Determined to solve the mystery, Reve turns to the river for answers while seeking solace in his morning prayers and the confessions of his flock. Grief over Newman's death has made Reve angry and impatient, and he tries not to dream of Newman's body and how savage his death was as he was dragged downstream. Local landowner Robert Tunley might well have been glimpsed Newman but can shed little light on what the man was actually in doing the hours before his death. Also, he wasn't the kind of man who would fall into a river.
The arrival of the rural dean causes another layer of complications. Impatient for answers, the dean tells Reve that he must give the archdeacon more information. Indeed, the entire village will all suffer if they don't solve the mystery behind the vanishing corpse and "the stinking shirt"--Newman's shirt, found in the bulrushes, which Carter is sure "signifies the arms of God." Reve, meanwhile, has the feeling of pure divine waiting: "during Lent, I felt only apprehension and something eager stirring a violent jarring of my senses."
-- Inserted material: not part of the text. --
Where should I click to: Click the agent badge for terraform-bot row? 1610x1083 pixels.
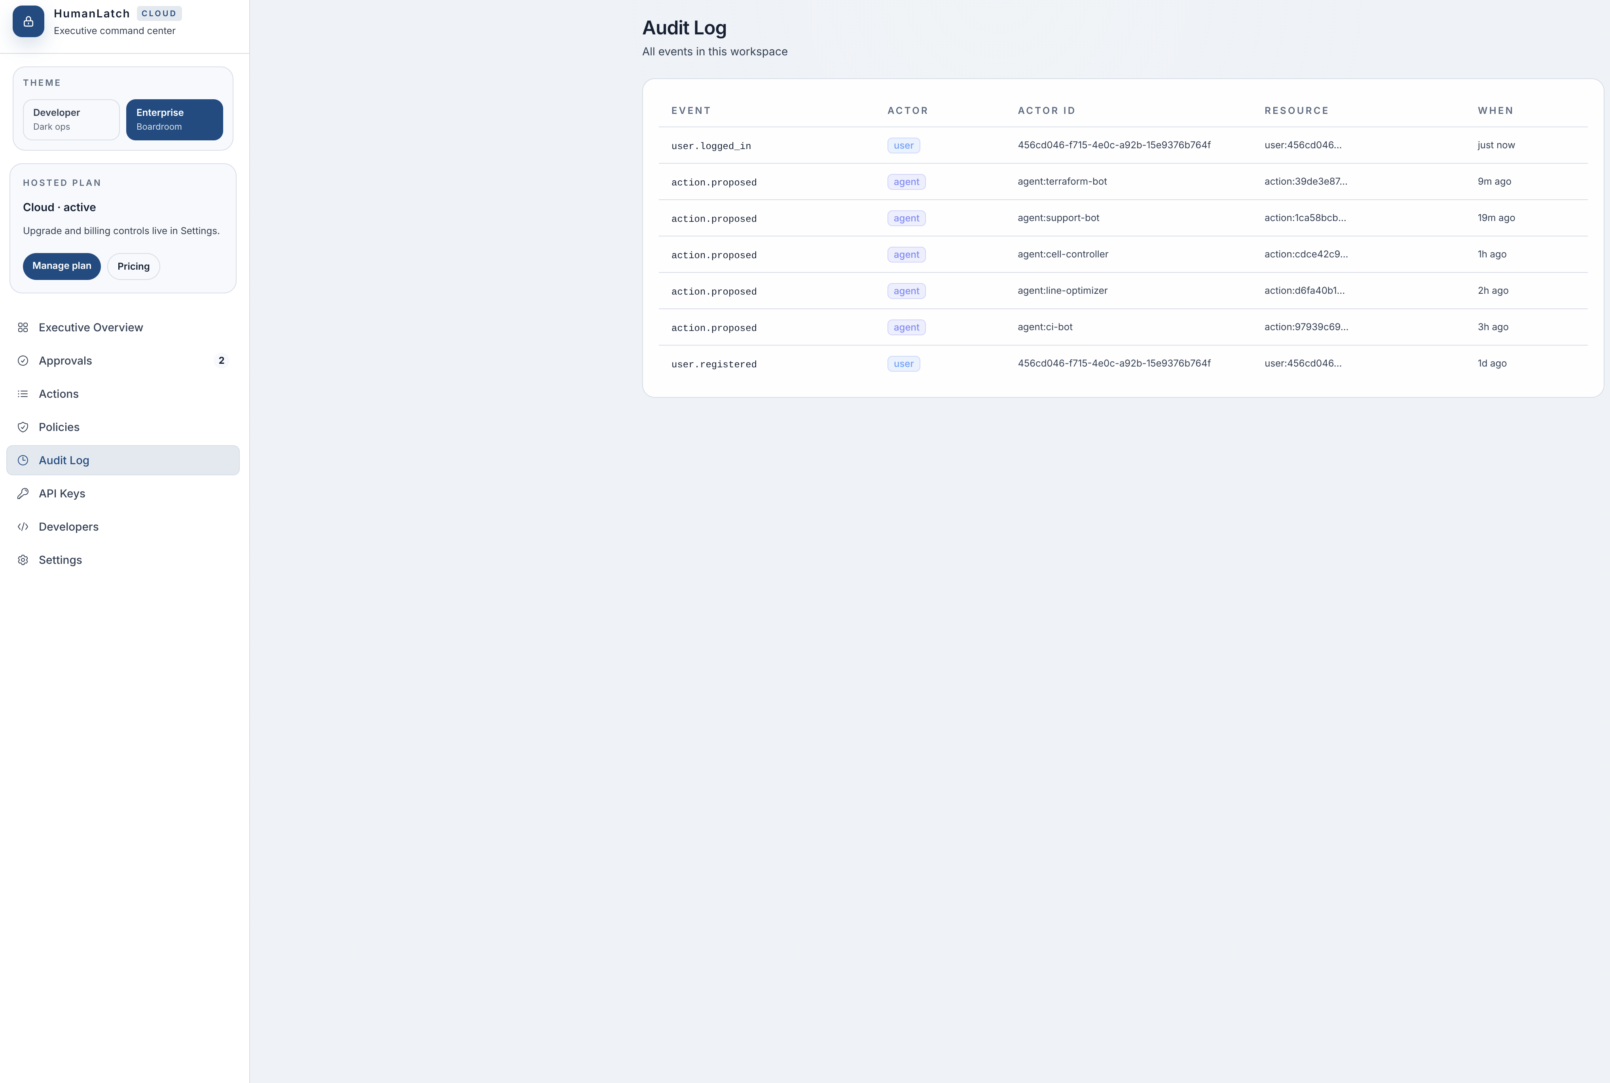point(906,182)
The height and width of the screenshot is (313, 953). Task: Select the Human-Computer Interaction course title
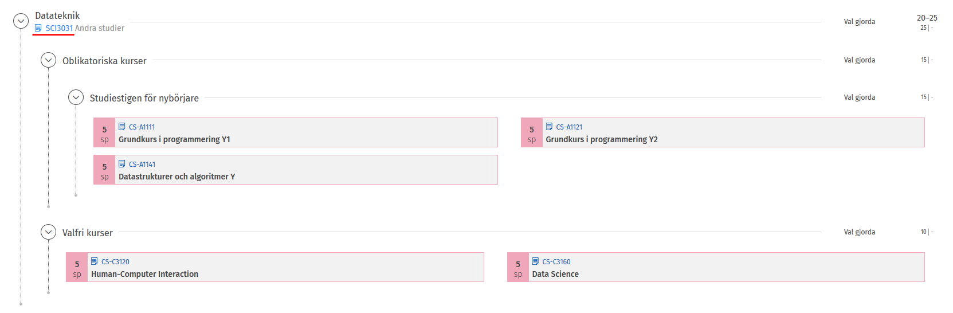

Reve's religious insinuations are essential to the warp and weave of Harvey's novel. Dense as poetry but also light as hair, not a word of Harvey's prose is accidental. Imagery and detail move through the narrative like transparent veils. As the villagers shake in fear at the filthy, mad river and an angry, punishing God who doesn't want that bridge they're trying to build, Reve is on the hunt for a murderer while navigating through Oakham's ancient superstitions. It falls on Reve to be subtle and cunning to hear what the villagers have neglected to say. How did Newman's shirt come off? Did the shirt arrive at that place at the same time as the body, and attached to the body? Nobody trusts Mr. Townshend of Bruton Abbey with his strange fascinations and his wife, Cecily, old and tired from childbearing "but dignified and still beautiful around the eyes."
The novel's parts are elemental: water, wind, sunlight, the river bank, the calf-deep mud that wells with hoof marks. It's hard to reconcile the clumsy fate of a man as a self-possessed as Newman. Reve waits in silence as the universe falls about him and the wild hawthorn comes to bud. The priest has a sense of life that is difficult. Only in his confessional box does he actually feel safe from the constant criticism of the dean, who accuses him of failing to keep a grip on this parish: "you have a village of people who are no better than livestock."
While some readers will find the novel tedious, (it IS a slow read), what makes the story so powerful is its interlocking structure and how Harvey's prose combines and entangles with the lives of the people of Oakham. Watching over them is Pastor Reve, who many see as a light of this heavenly earth, as the ghostly western wind itself haunts much of the action.